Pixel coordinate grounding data
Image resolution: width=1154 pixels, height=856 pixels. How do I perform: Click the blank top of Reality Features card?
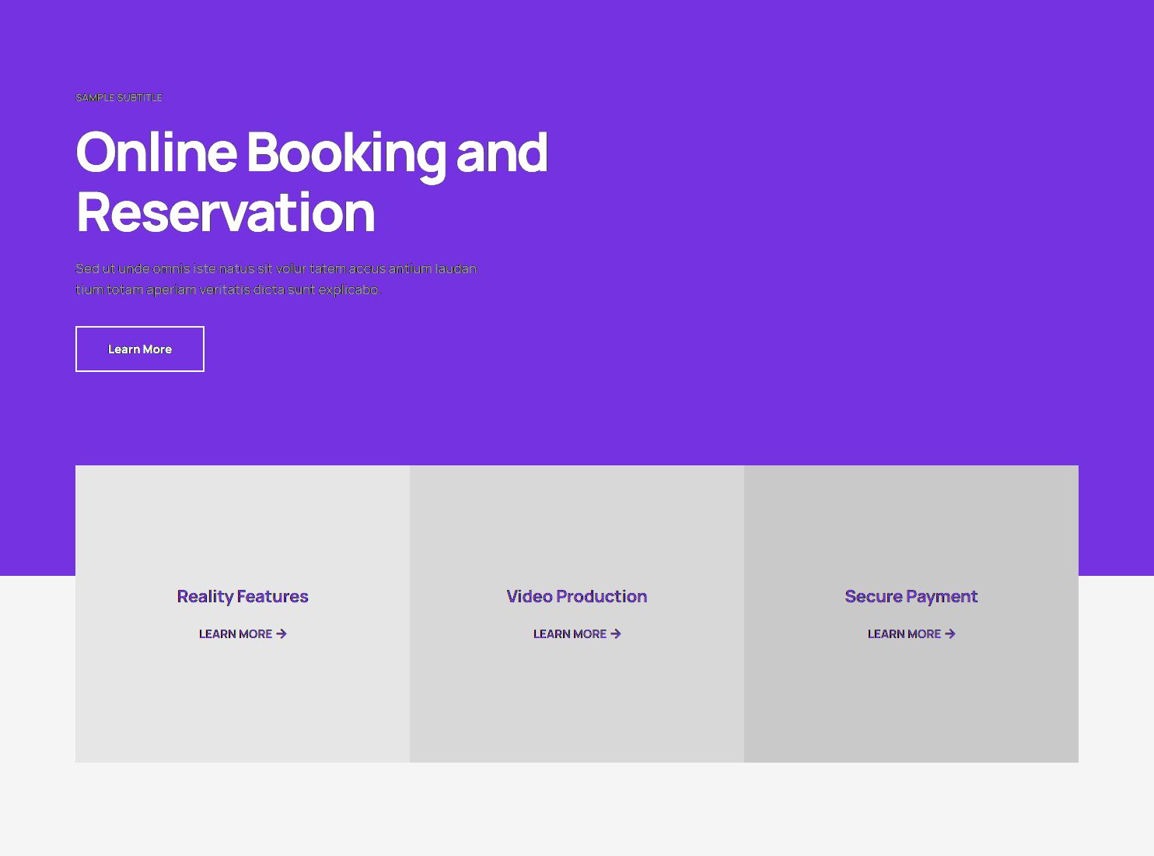[243, 514]
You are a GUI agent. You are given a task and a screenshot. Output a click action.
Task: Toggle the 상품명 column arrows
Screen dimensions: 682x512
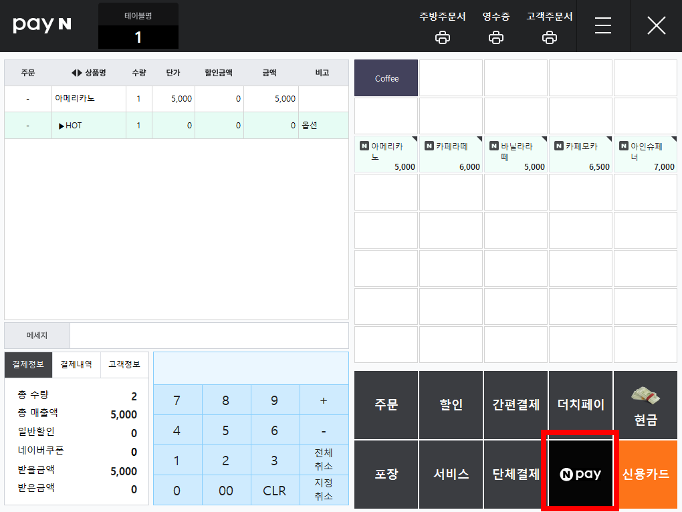tap(76, 73)
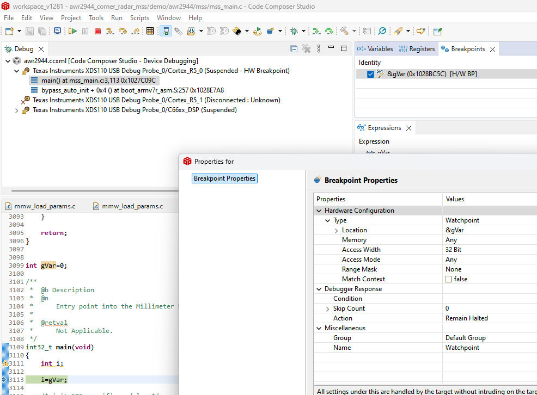Open the Scripts menu
This screenshot has width=537, height=395.
(139, 18)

* Task to carry out
Give an exact copy of the entries, excluding all pictures.

* Exercise response
Image resolution: width=1154 pixels, height=856 pixels. How do I perform: Click the blank top of Reality Features card?
[243, 514]
You are a GUI agent. You are given a task and a screenshot. Output a click action.
Task: Toggle the 상품명 column arrows
Screen dimensions: 682x512
tap(76, 73)
Open the Scripts menu
This screenshot has width=537, height=395.
(139, 18)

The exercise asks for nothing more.